Muss das sein? Brauchen wir wirklich eine unternehmensinterne Social-Media-Plattform, die Investition, die Zeit, die Nerven? Wer daran noch zweifelt: "In kreativen Kooperations- und Kollaborationsprozessen entstehen in der Alltagswirklichkeit der Kunden relevante Produkte, Leistungen oder Services, die wiederum Bausteine für den Wettbewerbsvorteil des Unternehmens bedeuten", heißt es etwas umständlich im Leitfaden "Enterprise 2.0 - SocialSoftware im Unternehmen" der Fachgruppe Social Media im Bundesverband Digitale Wirtschaft (BVDW) e.V..
Immer mehr Unternehmen investieren in die Plattformen, aber das Change Management ist gar nicht so einfach, wie eine aktuelle Studie von IBM ergeben hat.

- **Datensätze**
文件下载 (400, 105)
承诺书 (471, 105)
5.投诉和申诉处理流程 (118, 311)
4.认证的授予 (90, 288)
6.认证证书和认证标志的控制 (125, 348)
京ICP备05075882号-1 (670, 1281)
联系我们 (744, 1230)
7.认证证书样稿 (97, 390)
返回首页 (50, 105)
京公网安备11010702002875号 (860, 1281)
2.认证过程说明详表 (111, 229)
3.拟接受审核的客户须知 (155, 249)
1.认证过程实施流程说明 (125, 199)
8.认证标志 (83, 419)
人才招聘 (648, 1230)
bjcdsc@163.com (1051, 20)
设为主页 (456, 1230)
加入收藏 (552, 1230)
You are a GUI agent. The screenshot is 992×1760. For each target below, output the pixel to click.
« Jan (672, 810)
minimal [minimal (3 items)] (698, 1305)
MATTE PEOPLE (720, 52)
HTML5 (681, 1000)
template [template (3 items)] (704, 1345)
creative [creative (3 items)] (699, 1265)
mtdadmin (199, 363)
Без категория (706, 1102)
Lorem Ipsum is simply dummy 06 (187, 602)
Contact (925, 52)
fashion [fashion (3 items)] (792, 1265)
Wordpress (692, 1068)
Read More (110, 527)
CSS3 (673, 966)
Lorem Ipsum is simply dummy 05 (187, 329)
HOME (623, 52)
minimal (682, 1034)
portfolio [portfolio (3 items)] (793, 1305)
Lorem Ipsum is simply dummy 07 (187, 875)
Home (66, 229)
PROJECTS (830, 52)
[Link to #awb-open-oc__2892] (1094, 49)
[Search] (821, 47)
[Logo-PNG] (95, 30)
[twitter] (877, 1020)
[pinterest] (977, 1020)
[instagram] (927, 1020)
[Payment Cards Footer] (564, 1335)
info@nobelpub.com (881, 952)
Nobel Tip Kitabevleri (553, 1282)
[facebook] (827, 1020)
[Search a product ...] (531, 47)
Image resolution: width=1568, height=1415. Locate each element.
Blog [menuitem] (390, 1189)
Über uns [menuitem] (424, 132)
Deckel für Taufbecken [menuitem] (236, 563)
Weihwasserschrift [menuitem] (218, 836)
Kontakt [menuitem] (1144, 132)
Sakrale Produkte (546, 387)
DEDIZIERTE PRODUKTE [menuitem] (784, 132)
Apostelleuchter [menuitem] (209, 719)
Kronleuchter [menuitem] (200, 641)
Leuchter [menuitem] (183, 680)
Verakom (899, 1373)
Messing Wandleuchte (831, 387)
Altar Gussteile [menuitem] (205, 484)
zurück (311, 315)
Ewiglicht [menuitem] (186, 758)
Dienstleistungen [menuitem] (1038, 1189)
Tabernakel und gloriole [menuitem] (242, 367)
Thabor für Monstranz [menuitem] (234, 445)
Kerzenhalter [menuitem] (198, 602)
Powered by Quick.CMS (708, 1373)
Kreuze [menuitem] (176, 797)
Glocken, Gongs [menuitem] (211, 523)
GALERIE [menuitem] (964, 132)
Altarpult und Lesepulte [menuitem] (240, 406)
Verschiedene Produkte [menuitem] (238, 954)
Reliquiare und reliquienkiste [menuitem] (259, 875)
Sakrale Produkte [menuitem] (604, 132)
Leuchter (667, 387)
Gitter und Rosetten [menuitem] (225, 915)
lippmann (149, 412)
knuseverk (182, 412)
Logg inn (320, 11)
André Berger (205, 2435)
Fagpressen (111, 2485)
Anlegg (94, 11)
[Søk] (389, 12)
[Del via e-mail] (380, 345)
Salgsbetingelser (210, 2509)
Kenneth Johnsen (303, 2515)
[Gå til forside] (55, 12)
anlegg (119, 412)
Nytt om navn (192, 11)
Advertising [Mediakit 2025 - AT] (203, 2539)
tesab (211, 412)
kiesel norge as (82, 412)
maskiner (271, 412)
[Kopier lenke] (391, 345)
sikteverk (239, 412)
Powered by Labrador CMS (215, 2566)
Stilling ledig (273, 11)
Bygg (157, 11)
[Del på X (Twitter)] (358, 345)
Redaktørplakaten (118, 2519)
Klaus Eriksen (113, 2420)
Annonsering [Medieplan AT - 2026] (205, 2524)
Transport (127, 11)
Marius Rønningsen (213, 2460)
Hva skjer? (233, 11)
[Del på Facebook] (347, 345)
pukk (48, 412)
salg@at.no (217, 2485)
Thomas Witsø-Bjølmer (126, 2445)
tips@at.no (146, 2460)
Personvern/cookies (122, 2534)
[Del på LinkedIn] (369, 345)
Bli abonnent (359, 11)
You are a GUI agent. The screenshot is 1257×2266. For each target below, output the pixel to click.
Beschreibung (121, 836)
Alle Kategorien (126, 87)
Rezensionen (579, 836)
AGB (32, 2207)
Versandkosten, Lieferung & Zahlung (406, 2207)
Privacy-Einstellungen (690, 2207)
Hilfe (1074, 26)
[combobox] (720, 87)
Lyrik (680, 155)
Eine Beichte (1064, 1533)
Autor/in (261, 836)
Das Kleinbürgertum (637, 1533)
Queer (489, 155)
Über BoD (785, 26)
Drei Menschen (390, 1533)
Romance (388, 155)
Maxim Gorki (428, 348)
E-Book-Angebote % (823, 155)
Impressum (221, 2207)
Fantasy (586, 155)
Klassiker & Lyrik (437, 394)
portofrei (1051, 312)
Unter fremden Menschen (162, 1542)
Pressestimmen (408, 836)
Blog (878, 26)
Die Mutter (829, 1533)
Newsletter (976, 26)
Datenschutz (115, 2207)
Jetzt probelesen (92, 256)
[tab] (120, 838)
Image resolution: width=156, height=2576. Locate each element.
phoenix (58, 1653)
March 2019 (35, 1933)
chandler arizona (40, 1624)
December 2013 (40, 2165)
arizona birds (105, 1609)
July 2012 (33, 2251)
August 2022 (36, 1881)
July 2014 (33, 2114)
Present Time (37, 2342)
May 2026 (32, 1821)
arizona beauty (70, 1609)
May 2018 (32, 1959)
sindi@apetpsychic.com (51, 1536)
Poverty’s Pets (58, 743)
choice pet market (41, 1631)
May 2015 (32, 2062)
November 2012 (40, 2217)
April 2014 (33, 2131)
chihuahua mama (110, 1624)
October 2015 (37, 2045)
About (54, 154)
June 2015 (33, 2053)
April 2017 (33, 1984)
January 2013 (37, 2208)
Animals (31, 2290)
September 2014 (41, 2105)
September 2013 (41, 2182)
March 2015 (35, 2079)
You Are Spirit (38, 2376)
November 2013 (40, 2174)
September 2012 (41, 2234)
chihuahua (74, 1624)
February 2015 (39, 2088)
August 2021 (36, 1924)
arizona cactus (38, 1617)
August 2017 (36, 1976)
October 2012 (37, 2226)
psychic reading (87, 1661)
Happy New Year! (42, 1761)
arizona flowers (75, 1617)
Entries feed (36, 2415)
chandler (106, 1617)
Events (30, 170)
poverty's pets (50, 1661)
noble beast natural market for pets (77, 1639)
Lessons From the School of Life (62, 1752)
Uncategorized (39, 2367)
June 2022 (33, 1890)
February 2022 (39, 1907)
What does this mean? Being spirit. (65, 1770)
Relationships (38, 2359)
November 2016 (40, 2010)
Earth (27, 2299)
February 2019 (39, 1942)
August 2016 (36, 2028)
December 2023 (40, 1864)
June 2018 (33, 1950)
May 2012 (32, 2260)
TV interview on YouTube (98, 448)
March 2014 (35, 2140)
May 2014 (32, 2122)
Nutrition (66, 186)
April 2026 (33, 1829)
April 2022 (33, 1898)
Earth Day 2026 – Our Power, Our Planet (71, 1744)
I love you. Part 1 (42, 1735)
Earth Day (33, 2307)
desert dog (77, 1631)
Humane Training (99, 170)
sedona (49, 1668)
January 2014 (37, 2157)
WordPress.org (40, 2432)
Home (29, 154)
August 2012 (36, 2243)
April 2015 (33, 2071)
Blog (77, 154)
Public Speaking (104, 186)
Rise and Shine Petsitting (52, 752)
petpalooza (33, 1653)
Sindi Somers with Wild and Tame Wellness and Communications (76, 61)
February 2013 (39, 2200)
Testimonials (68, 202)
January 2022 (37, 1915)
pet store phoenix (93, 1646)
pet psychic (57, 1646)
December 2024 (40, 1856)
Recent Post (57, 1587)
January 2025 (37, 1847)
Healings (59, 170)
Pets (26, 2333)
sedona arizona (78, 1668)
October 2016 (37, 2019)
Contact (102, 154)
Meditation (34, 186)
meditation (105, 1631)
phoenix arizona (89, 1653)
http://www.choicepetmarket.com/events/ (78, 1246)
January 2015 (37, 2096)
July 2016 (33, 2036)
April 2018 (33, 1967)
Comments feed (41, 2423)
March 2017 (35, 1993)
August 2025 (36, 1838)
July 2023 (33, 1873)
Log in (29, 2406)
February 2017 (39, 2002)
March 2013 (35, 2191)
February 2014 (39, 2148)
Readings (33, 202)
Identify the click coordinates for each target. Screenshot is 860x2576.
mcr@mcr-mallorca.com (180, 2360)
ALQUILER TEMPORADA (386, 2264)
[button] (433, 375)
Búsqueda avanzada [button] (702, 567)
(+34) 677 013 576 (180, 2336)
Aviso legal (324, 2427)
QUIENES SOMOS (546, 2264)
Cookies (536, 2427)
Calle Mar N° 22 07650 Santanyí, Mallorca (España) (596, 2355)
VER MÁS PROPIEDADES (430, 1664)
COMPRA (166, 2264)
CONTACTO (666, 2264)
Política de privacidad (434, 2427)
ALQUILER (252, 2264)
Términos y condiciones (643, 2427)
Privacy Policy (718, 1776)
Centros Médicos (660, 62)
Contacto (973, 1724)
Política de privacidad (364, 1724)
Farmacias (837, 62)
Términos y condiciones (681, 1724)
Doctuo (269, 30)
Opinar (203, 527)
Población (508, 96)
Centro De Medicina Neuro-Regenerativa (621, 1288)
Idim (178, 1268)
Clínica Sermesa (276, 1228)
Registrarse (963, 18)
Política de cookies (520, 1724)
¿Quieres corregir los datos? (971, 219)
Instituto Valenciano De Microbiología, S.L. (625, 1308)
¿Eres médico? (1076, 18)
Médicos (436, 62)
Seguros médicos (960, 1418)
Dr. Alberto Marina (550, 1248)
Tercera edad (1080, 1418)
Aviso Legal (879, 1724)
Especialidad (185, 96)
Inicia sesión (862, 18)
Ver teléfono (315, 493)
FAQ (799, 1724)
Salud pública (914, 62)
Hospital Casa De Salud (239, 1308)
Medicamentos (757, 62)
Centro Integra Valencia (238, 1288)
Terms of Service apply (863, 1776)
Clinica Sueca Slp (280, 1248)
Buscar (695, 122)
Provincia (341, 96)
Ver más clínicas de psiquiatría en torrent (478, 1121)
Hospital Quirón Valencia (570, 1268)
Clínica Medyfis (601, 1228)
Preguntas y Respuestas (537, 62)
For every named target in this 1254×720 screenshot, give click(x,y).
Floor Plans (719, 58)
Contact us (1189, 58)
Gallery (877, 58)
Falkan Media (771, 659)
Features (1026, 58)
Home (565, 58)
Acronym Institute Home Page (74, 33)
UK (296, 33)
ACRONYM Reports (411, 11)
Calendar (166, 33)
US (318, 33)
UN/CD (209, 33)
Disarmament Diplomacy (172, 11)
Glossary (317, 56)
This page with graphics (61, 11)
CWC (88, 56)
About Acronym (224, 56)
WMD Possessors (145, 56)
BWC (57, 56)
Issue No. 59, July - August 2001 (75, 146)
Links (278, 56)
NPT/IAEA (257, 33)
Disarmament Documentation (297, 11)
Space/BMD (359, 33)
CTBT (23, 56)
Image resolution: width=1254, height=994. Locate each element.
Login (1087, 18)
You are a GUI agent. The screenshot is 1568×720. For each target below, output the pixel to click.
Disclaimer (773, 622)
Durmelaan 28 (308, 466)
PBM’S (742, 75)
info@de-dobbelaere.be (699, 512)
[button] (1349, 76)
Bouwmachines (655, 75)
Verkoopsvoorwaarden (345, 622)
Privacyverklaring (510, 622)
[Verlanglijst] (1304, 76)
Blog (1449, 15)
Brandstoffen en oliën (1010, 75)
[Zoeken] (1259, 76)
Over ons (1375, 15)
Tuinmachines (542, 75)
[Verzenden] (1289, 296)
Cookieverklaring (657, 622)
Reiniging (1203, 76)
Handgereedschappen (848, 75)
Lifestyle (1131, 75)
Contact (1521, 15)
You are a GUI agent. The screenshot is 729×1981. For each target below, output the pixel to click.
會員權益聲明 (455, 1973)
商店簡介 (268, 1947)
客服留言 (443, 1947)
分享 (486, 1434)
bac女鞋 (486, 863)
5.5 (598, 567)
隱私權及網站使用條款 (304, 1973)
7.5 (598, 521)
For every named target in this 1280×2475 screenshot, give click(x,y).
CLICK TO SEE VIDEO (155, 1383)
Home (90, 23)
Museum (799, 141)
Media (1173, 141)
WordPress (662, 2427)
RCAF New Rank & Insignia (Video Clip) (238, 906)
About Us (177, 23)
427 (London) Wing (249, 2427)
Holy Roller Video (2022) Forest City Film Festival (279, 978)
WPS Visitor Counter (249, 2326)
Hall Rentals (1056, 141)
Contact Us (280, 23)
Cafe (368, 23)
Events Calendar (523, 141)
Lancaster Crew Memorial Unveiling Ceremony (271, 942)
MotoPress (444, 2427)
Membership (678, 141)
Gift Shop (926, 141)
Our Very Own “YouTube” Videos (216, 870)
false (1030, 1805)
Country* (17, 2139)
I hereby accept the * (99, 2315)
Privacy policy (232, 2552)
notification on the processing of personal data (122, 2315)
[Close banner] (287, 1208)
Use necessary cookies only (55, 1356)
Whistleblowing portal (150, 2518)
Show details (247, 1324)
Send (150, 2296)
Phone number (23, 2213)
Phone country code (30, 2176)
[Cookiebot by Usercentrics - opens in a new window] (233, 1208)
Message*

- **Aufgaben**
[1] Liste alle Dinge auf, die laut dem Zitat im Textauszug in kreativen Kooperations- und Kollaborationsprozessen entstehen.
[2] Wiederhole den Abschnitt des Textauszugs zwischen „Immer mehr Unternehmen“ und „IBM ergeben hat.“, beide eingeschlossen.

- **Antworten je Aufgabe**
[1] Produkte, Leistungen, Services

[2]
Immer mehr Unternehmen investieren in die Plattformen, aber das Change Management ist gar nicht so einfach, wie eine aktuelle Studie von IBM ergeben hat.